2 Trust Fabric

One of the roles of the metadata published by the UK federation is to allow the federation to act as a broker of technical trust between members. This is enabled by including <KeyDescriptor> elements for each entity, with each <KeyDescriptor> representing a credential (in the form of an RSA keypair) held by the entity.

As described in section 3.10 below, <KeyDescriptor> elements in metadata published by the UK federation broker trust through the direct embedding in entity metadata of public key values in the form of X.509 certificates with any origin, containing the public key part of the credential. All entity metadata published by the UK federation SHALL support this mechanism.

The PKIX-based trust mechanism originally used by the UK federation and described in previous editions of this document was discontinued in June 2014.

2.1 Verifying Entity Credentials

There are a number of circumstances in which entities present credentials which must be verified by a relying party:

When a credential is to be verified, the first step is to collect the appropriate verification information, in the form of a set of <KeyDescriptor> elements, from the appropriate role descriptor. Note that in the case of an IdP, the <IDPSSODescriptor> and <AttributeAuthority> will usually contain the same set of <KeyDescriptor> elements, but that this should never be assumed. Only the <KeyDescriptor> elements from the role descriptor associated with the particular endpoint in use should be considered.
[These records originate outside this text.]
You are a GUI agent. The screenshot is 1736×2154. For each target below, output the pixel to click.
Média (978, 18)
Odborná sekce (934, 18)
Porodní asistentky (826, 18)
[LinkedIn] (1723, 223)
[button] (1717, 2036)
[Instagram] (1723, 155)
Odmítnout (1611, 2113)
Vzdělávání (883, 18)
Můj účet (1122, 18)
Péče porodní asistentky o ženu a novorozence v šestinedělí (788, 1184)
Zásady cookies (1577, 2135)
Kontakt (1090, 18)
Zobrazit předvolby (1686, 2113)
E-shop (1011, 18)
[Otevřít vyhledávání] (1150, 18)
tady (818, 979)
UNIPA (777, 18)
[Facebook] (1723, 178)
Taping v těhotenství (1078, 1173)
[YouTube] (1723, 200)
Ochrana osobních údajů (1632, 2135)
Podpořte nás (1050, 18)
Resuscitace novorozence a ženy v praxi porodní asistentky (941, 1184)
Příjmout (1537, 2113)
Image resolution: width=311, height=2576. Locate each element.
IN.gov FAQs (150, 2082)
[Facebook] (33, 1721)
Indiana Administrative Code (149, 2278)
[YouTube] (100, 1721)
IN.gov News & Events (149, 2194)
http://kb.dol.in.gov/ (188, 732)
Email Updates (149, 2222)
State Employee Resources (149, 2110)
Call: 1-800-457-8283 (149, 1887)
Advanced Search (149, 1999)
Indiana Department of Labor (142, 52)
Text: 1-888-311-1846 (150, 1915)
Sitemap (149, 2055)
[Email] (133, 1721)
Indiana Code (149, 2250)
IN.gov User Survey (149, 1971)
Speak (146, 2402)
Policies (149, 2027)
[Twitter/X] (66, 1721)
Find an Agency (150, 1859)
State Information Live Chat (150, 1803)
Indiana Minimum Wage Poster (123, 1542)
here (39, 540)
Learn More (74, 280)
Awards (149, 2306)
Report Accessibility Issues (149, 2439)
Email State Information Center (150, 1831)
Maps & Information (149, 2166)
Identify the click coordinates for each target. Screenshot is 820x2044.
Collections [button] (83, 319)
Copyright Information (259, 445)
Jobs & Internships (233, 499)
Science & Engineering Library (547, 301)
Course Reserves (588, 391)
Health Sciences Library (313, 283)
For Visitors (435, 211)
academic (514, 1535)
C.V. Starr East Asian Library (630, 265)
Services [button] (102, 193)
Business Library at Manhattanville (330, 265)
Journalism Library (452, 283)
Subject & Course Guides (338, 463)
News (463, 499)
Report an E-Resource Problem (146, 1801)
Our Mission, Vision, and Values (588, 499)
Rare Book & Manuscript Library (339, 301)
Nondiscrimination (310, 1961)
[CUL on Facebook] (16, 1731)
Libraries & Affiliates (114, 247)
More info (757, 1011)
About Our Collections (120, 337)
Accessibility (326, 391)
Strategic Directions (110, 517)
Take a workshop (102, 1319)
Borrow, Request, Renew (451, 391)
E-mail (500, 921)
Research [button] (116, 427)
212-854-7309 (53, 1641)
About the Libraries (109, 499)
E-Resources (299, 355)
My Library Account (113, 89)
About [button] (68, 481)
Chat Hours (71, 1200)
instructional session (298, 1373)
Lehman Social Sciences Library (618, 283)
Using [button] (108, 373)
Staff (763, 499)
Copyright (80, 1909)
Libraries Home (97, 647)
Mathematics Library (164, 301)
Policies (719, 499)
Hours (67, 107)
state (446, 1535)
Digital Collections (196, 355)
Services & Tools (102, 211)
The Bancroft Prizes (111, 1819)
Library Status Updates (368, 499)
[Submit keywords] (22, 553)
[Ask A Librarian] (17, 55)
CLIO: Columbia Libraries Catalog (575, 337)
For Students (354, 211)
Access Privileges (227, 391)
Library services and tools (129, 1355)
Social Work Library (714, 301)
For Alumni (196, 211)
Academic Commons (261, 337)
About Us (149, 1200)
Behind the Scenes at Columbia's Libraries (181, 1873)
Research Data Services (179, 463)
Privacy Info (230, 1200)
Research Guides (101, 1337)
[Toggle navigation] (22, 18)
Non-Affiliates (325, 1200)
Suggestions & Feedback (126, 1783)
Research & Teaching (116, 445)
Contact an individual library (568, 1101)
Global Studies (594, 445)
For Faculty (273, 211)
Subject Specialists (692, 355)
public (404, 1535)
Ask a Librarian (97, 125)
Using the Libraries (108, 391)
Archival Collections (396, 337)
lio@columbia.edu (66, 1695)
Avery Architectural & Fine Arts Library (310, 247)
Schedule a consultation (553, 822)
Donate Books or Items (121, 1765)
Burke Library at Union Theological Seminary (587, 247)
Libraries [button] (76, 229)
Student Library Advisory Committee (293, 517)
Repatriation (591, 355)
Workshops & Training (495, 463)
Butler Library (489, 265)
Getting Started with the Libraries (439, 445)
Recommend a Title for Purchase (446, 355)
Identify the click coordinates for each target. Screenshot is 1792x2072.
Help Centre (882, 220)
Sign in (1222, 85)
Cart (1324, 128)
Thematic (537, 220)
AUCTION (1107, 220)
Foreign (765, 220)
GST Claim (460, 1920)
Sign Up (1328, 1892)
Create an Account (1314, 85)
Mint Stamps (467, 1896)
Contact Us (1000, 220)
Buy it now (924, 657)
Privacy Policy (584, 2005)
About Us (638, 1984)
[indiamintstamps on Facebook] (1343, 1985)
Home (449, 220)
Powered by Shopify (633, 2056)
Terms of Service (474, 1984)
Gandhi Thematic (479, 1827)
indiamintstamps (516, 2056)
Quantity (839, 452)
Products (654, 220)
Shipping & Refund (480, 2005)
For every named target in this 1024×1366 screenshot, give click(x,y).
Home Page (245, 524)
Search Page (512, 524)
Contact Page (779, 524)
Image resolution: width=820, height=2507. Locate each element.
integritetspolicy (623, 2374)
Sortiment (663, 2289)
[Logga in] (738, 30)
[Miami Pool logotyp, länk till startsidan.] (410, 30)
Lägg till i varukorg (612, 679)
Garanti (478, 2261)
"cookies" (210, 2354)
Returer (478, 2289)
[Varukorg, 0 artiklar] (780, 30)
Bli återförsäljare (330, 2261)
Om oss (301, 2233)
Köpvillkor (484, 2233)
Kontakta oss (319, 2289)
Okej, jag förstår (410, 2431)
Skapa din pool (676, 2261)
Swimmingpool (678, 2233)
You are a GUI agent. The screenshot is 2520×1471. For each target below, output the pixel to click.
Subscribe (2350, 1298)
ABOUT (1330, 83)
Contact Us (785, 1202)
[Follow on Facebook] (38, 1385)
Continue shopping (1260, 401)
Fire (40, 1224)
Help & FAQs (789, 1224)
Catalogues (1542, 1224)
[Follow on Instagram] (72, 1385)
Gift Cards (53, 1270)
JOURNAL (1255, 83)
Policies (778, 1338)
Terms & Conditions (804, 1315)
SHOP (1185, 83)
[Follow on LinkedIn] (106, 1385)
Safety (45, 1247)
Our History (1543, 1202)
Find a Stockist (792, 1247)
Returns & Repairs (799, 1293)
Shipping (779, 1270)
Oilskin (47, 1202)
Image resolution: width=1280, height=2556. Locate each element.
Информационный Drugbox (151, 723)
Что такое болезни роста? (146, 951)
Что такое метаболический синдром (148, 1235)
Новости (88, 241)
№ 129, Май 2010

For verification purposes, all <KeyDescriptor> elements with an explicit use="encryption" attribute should now be discarded. If no <KeyDescriptor> elements remain, the verification has failed. UK federation metadata will normally contain, within each role descriptor, at least one <KeyDescriptor> element whose use includes signing either explicitly or implicitly through an absent use attribute.

For compatibility reasons, <KeyDescriptor> elements in IdP role descriptors will always include explicit use attributes in UK federation metadata. However, this should never be assumed by software and the case of an omitted use attribute should always be handled correctly by regarding the credential within the <KeyDescriptor> as valid for both signing and encryption purposes.

<KeyDescriptor> elements in SP role descriptors may or may not include explicit use attributes; again, no assumption about the presence of an explicit use attribute should be made by software relying on UK federation metadata.

Verification against the set of <KeyDescriptor> elements associated with an entity acting in a particular role can succeed if verification against any of the <KeyDescriptor> elements succeeds: a failure to verify requires that verification against every appropriate <KeyDescriptor> element fails independently. One implication of this is that software is at liberty to perform tests against the set of <KeyDescriptor> elements in any order; one performance optimisation would be to cache information about which <KeyDescriptor> was successfully verified during a previous operation.

[SAML2Meta] defines the <KeyDescriptor> element as always containing a single <ds:KeyInfo> element, but goes into no more detail. UK federation metadata supports a direct key model of credential verification, in which the <ds:KeyInfo> will contain one or more <ds:X509Data> elements, each of which will contain exactly one <ds:X509Certificate> element.

2.1.1 Verification using the Direct Key scheme

See:

The direct key verification scheme corresponds to the [SAML2MIOP] SAML V2.0 Metadata Interoperability Profile. This means that an X.509 certificate embedded in metadata is treated only as a convenient wrapper for a cryptographic public key, with none of the additional semantics normally associated with X.509 certificates. In particular, such a certificate is not subject to PKIX path validation or to checks against its expiry.

The [SAML2MIOP] profile requires that all runtime decisions are made solely on the basis of key comparisons. One way to perform such checks is to extract the public key from the metadata certificate and compare it against the key extracted from the certificate presented by the claimant (after, of course, verifying that the claimant has cryptographically demonstrated its possession of the corresponding private key). However, in some circumstances a performance optimisation is available by comparing the certificate presented by the claimant directly against the certificate included in metadata, as these will frequently be identical. However, failure of such a comparison has no significance but to signal that key extraction and direct key comparison will be necessary.

[SAML2MIOP] allows keys to be represented using either <ds:X509Certificate> or <ds:KeyValue> elements. At present, UK federation metadata does not make use of <ds:KeyValue>. It is however possible that <ds:KeyValue> elements may be introduced at a later date and developers are RECOMMENDED to implement support for this as part of support for [SAML2MIOP].

UK federation metadata currently contains only RSA public keys, and support of other public key cryptosystems (such as elliptic curve cryptosystems, or DSA keys) is not envisaged in the near future.